Within the records below, filter for lines carrying the word "agent" and copy them.

TASK MATERIAL:
>>>
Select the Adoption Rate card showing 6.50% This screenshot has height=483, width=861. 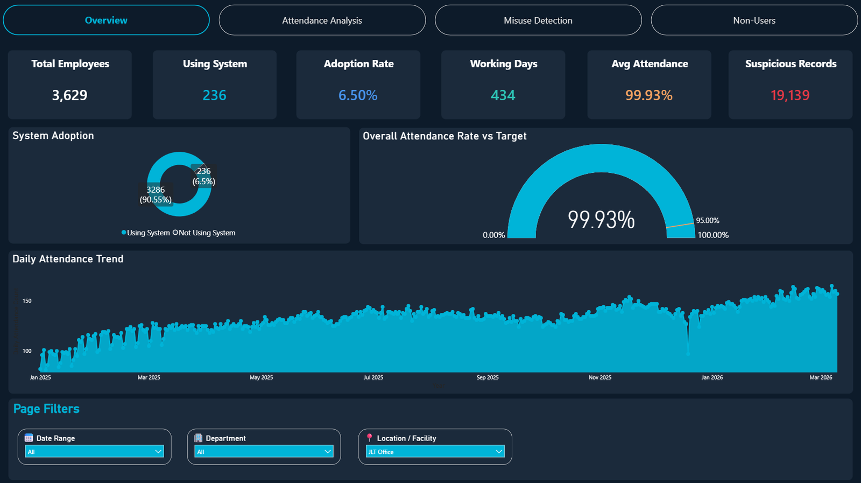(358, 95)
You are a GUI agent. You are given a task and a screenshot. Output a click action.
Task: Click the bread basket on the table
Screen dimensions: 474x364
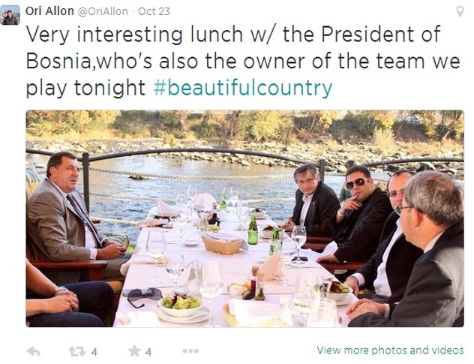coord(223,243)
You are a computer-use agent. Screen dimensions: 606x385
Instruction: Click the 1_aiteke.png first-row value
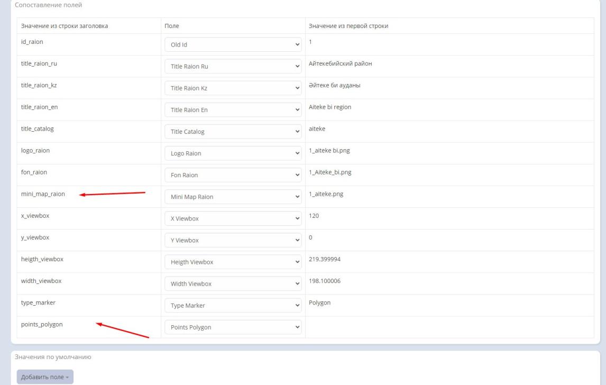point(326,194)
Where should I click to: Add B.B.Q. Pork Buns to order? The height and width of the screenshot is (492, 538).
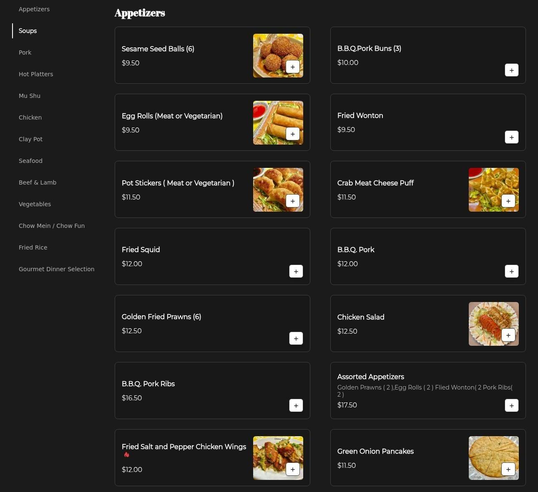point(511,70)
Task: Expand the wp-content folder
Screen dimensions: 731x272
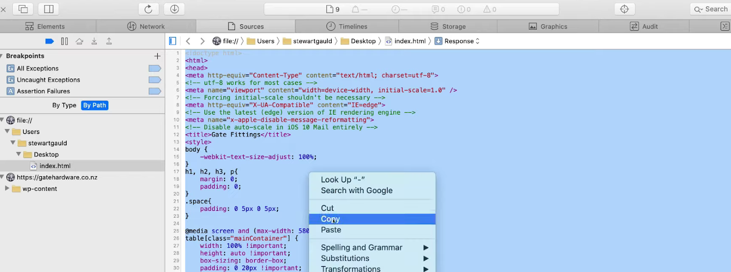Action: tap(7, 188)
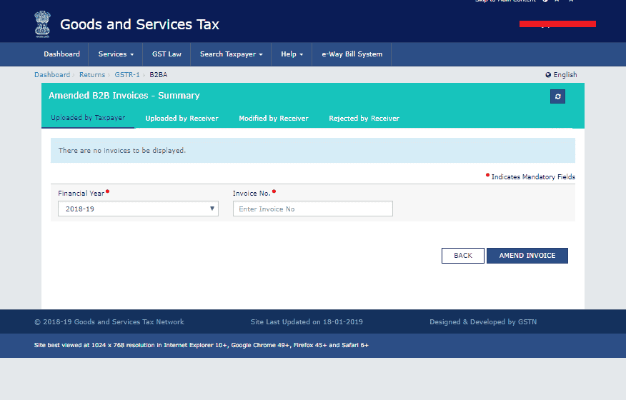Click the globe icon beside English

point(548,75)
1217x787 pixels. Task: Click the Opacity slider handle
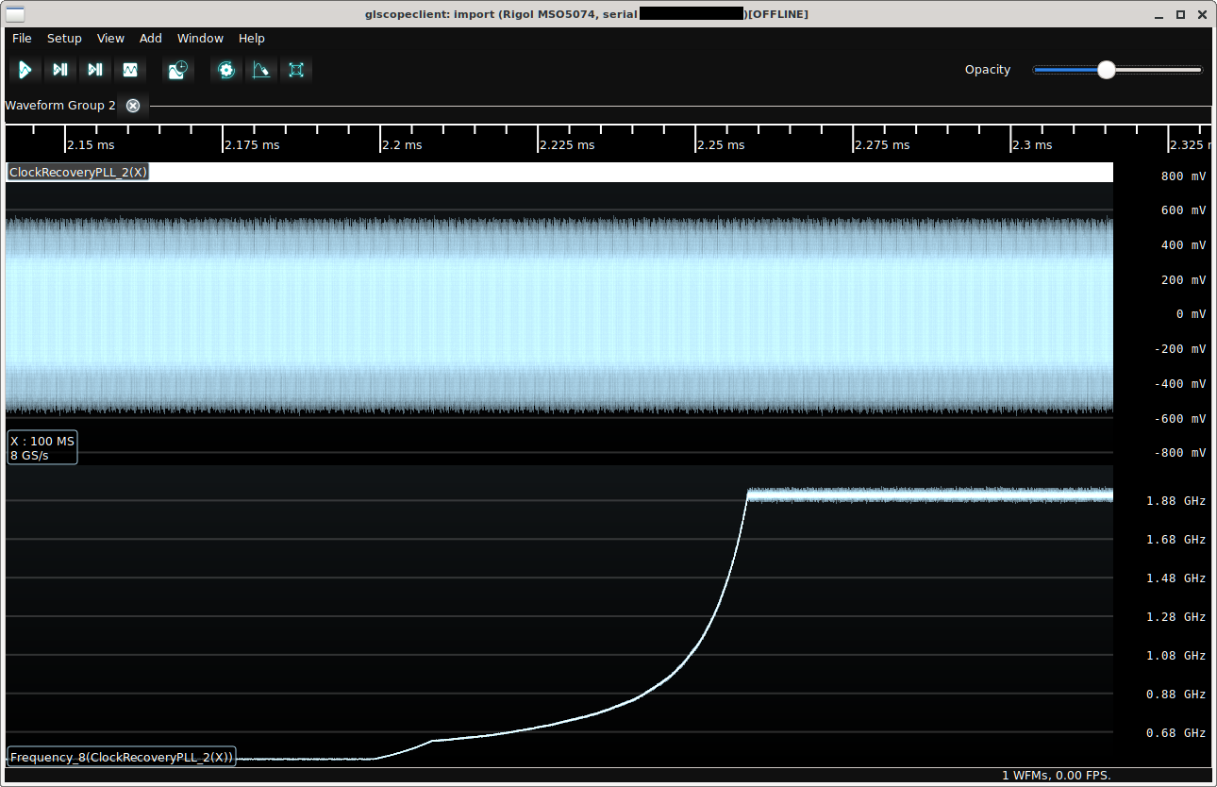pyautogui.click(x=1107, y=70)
<<<
>>>
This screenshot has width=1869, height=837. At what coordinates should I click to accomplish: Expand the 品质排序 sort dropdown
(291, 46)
<<<
TASK OUTPUT:
You are a GUI agent. You are given a task and a screenshot. Output a click action.
You are a computer-use agent. Screen dimensions: 606x385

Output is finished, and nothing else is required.